This time I am not going to blog about KCall, but about DrKonqi. Dario Andres and I, the drkonqi maintainers, are thinking of adding some new features for KDE 4.4. As you already know, most distros out there ship stripped binary packages with their debug symbols put in separate packages. One of the features that we want to add in drkonqi for KDE 4.4 is to make it able to install the required debug packages when there are missing symbols in a crash report.
Our first idea for implementing this was to have a shell script installed somewhere, which by default will do nothing, and let distributions customize it to install the required packages. The input given to the script is the executable name and all the libraries that appear in the backtrace with missing debug symbols. For example, a backtrace line that reads like “#5 0xbf123456 in ?? from /usr/lib/libkdecore.so.5″ probably means that the library “/usr/lib/libkdecore.so.5″ is missing debug symbols, so that library path is passed as an argument to the script.
This is already implemented in trunk (it was very easy to do), but I now want to go further than that. Being a debian packager myself, I attempted to write an utility to do this for debian. I found an easy algorithm that takes as input all the filenames of the binaries that need debug symbols and outputs the names of the packages that need to be installed, using apt-file as a backend for searching package contents. While working on this, I came up with the idea to put this algorithm in a KJob, which eventually made me think of another possible implementation of this feature: Have a unified GUI in drkonqi that takes plugins; every distro will have its own plugin and each plugin will export a KJob that will do all the work (finding and installing packages), or alternatively, that KJob will only find the packages that need to be installed and then drkonqi will use packagekit to install them or display some message to tell the user what to install if packagekit is not available (which is the case for debian, btw).

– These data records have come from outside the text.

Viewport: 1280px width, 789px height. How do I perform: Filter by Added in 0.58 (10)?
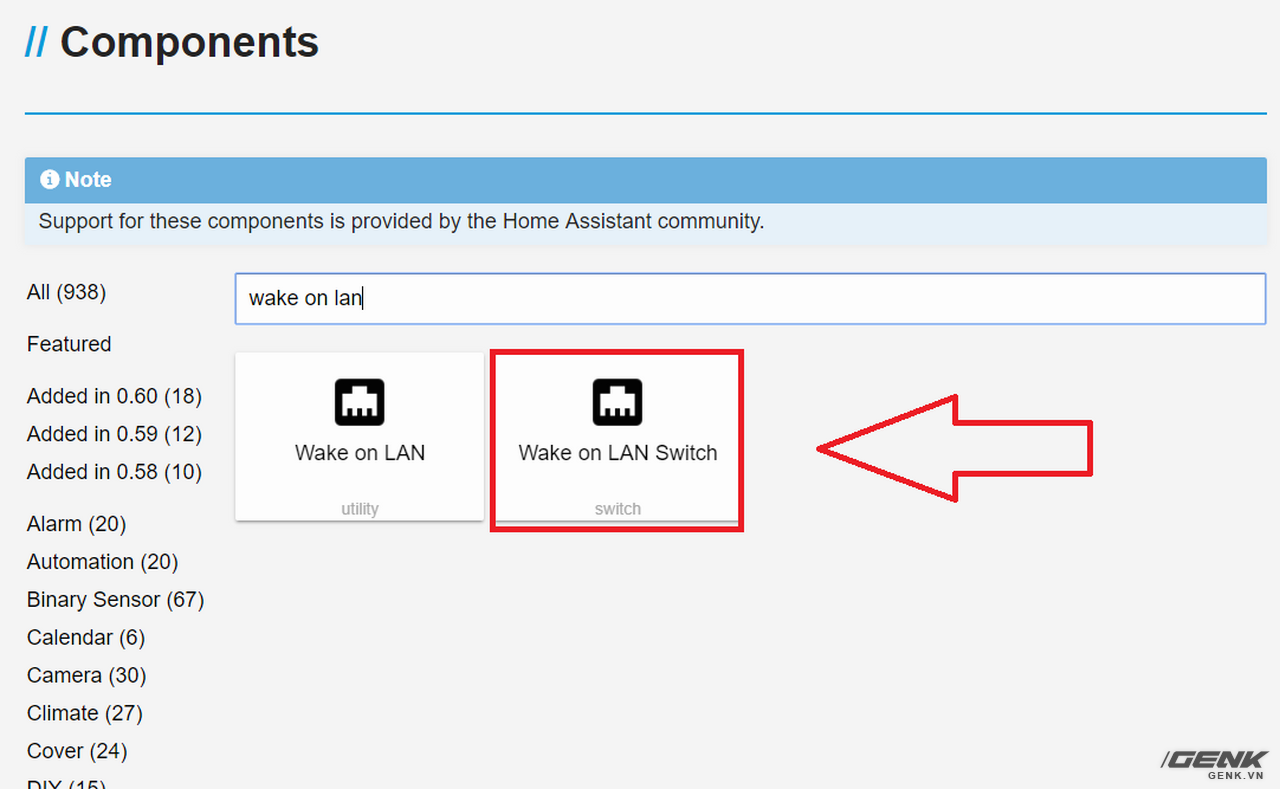[114, 472]
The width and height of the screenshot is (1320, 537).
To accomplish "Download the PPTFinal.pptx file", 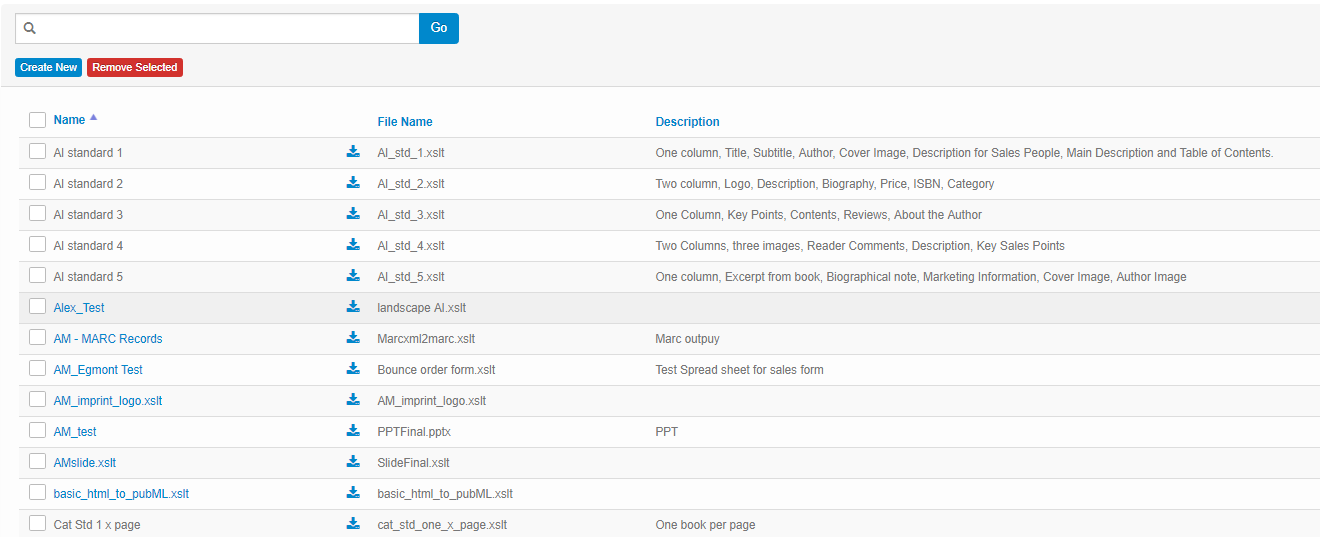I will [353, 431].
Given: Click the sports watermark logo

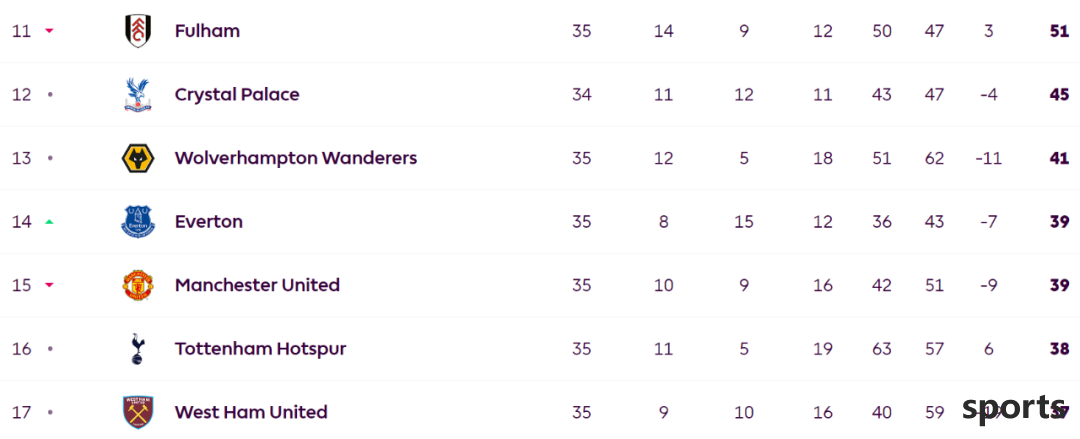Looking at the screenshot, I should pos(1014,408).
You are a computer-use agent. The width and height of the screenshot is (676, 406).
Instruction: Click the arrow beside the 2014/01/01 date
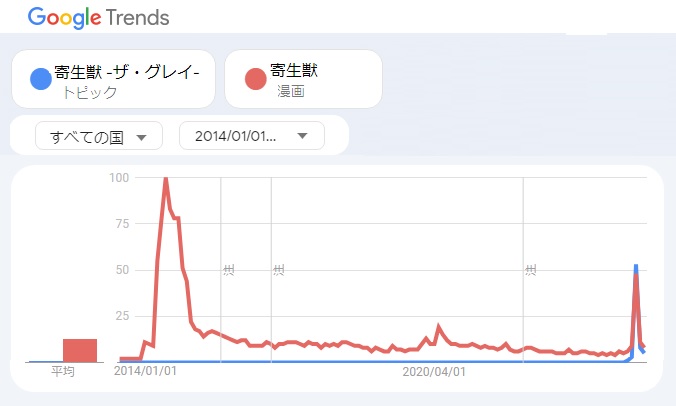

This scenario would be better than the scenario with the script, because it will allow us to have a unified GUI in all distributions and will also reduce the work of the distributors, as they will have to write only one small plugin instead of a whole application to do all the work. I don’t know however if this scenario works for other distributions, as I don’t know how they handle debug packages.
So, dear fellow packagers and anybody else who has an opinion on this, I would like to know how your distribution handles debug packages and what is your opinion on all this, so that I can decide what to do and how to do it.